On Aug 25, 2007, at 1:12 PM, Peter Dimov wrote:

> Howard Hinnant:
>
>> Adding the condition(Mutex&) constructor which does nothing but
>> specify undefined behavior provides no benefit, and quite possibly
>> adds cost to valid use cases of condition which use the default
>> constructor instead.
>
> I disagree with both statements, even when taken individually.
> Together,
> they obviously contradict one another.
>
> The mutex constructor MAY provide no benefit (except portability and
> the
> potential to do a designated checked build) if the implementation
> chooses to
> ignore it, in which case there is no cost. I would expect this to be
> the
> case on embedded or realtime platforms.
>
> The mutex constructor MAY add cost to the constructor that takes no
> mutex,
> in which case it does provide benefit since the cost presumably
> comes from
> the checking logic.
>
> It MAY even provide benefit at a cost that is acceptable to the target
> audience. See "checked release" and vary the number 17041 according to
> taste.
>
> In contrast, if you make it impossible for the user to explicitly
> associate
> a mutex with the condition, the implementation MAY NOT check, even
> if it can
> somehow do that for free (it knows about an unused void* in the
> pthread_cond_t, for example).

What would you recommend for back porting your proposal into boost? A
boost debug build? Or to always include the check? And why?
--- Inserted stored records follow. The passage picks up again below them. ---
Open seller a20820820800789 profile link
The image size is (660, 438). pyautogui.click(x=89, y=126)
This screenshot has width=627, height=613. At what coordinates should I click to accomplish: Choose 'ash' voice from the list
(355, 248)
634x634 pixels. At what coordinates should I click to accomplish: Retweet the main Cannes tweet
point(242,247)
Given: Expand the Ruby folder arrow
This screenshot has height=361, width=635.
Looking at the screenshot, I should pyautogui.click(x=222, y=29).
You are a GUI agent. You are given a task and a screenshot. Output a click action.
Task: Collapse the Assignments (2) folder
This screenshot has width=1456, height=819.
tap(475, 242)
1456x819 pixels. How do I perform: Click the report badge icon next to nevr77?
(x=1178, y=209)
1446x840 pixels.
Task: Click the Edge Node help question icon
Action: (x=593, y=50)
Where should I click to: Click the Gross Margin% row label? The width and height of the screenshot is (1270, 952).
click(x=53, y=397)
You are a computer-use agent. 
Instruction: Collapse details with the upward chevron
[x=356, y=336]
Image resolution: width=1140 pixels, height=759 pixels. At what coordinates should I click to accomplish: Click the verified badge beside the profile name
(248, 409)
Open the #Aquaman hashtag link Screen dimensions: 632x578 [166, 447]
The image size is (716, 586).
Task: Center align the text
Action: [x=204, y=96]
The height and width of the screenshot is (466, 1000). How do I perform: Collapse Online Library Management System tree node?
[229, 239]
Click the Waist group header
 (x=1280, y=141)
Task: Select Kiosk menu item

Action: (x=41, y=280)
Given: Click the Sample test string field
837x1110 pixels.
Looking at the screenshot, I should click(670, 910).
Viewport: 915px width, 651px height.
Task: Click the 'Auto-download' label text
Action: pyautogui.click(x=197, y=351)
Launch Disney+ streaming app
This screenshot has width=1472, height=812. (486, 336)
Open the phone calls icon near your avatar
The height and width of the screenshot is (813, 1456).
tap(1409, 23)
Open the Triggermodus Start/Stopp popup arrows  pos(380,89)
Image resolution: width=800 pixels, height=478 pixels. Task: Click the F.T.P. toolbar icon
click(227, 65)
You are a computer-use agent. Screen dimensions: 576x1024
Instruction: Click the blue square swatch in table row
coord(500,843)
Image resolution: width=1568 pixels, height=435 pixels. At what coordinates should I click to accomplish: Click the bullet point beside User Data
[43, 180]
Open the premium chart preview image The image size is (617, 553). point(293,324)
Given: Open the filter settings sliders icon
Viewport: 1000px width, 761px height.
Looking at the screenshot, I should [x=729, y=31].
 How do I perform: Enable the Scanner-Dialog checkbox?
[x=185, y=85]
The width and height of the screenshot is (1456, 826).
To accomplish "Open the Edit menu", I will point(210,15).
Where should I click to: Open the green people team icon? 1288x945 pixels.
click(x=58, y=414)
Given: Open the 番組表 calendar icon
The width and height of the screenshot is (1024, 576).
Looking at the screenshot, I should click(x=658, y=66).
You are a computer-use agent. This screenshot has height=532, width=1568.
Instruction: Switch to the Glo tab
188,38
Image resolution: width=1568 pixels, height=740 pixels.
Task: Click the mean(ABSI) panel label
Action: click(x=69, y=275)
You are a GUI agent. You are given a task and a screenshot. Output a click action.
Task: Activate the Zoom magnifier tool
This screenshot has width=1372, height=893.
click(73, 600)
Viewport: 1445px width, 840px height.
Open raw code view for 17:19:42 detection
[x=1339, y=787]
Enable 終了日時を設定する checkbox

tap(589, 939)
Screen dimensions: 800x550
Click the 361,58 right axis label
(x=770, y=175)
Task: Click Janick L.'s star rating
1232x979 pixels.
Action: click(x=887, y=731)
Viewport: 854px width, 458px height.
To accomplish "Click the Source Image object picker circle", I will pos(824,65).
Also note that I specifically showed that no matter what we do, we can
not make it impossible for the user to explicitly associate a mutex
with the condition:

On Aug 25, 2007, at 11:53 AM, Howard Hinnant wrote:

> The above being said, it is easy to add a "constrained condition" with
> a variety of syntaxes and semantics.
...
> condition<constrain<Mutex>> cv(mut);
> constrain_condition<Mutex> cv(mut);
> constrain::condition<Mutex> cv(mut);
>
> All of the above syntaxes could be achieved either by the std::lib, or
> by the client.

For the client who has a use case where they want a constrained
condition, and want to correct any mis-bindings at run time, what do
you recommend for them?

What do you tell the client who wants to regularly change the mutex/
condition binding, and whose design makes it impossible for there to
be a mis-binding (because there's only one waiting thread)? Would the
boost version of your proposal be best for them?